TEXT UNDER STUDY:
──────
Arguably, removal of the soldier would have reduced costs, improved efficiency, eliminated unproductive work and increased job satisfaction by allowing him to transfer to more meaningful work. His removal would have been a classic example of continuous improvement, responding to technological change.
The next case study exemplifies the opposite – ‘continuous improvement’ which makes no contribution to anything, in fact, just the reverse!
A local government department in the West Midlands has attempted to improve internal communications by the introduction of electronic mail. This has incurred significant development and implementation costs. At the same time, the department has dispensed with management briefings, on the basis that these would be a duplication of effort.
In fact, staff now complain that they have no idea what is going on. In some cases, this is because senior management fail to put strategic decisions onto electronic mail. In other cases, it is because staff fail to access information which is on the system.
QUESTION
How well does this initiative achieve the objectives for continuous improvement we set out just now?
Briefly, we would suggest that the results of the initiative are:
reduced customer satisfaction, in so far as the staff feel they are told less than before
as an attempt to achieve the corporate goal of improved internal communication, it has failed
the cost of developing and implementing the system was probably higher than that of regular management briefings
efficiency has deteriorated – staff know less
the work involved in developing and implementing the system has been unproductive
the effect of up-dating the information on the system is largely wasted, because staff do not access it
staff are dissatisfied.
──────
DATA SHOWN:
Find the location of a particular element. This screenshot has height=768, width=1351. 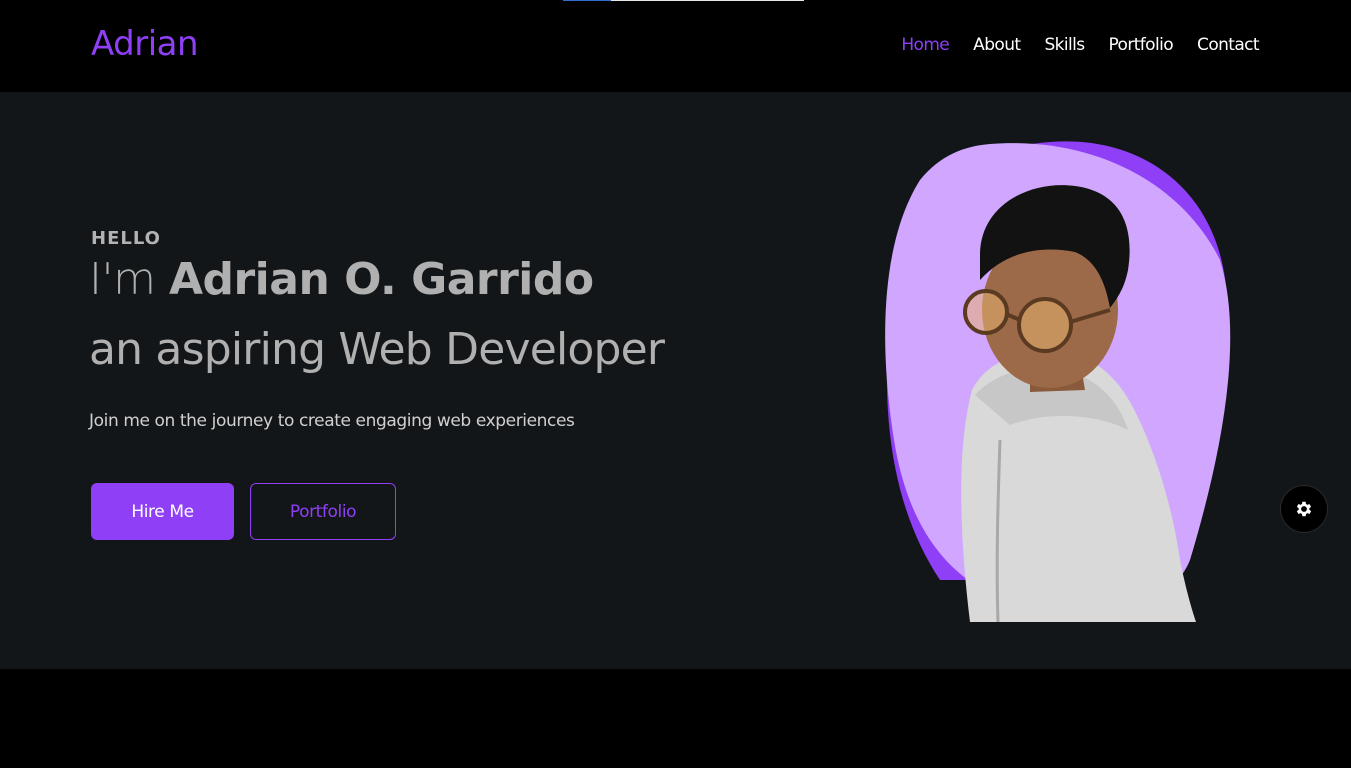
──────
Could you repeat the continuous improvement passage above word for word, from its first sentence to its last?

Arguably, removal of the soldier would have reduced costs, improved efficiency, eliminated unproductive work and increased job satisfaction by allowing him to transfer to more meaningful work. His removal would have been a classic example of continuous improvement, responding to technological change.
The next case study exemplifies the opposite – ‘continuous improvement’ which makes no contribution to anything, in fact, just the reverse!
A local government department in the West Midlands has attempted to improve internal communications by the introduction of electronic mail. This has incurred significant development and implementation costs. At the same time, the department has dispensed with management briefings, on the basis that these would be a duplication of effort.
In fact, staff now complain that they have no idea what is going on. In some cases, this is because senior management fail to put strategic decisions onto electronic mail. In other cases, it is because staff fail to access information which is on the system.
QUESTION
How well does this initiative achieve the objectives for continuous improvement we set out just now?
Briefly, we would suggest that the results of the initiative are:
reduced customer satisfaction, in so far as the staff feel they are told less than before
as an attempt to achieve the corporate goal of improved internal communication, it has failed
the cost of developing and implementing the system was probably higher than that of regular management briefings
efficiency has deteriorated – staff know less
the work involved in developing and implementing the system has been unproductive
the effect of up-dating the information on the system is largely wasted, because staff do not access it
staff are dissatisfied.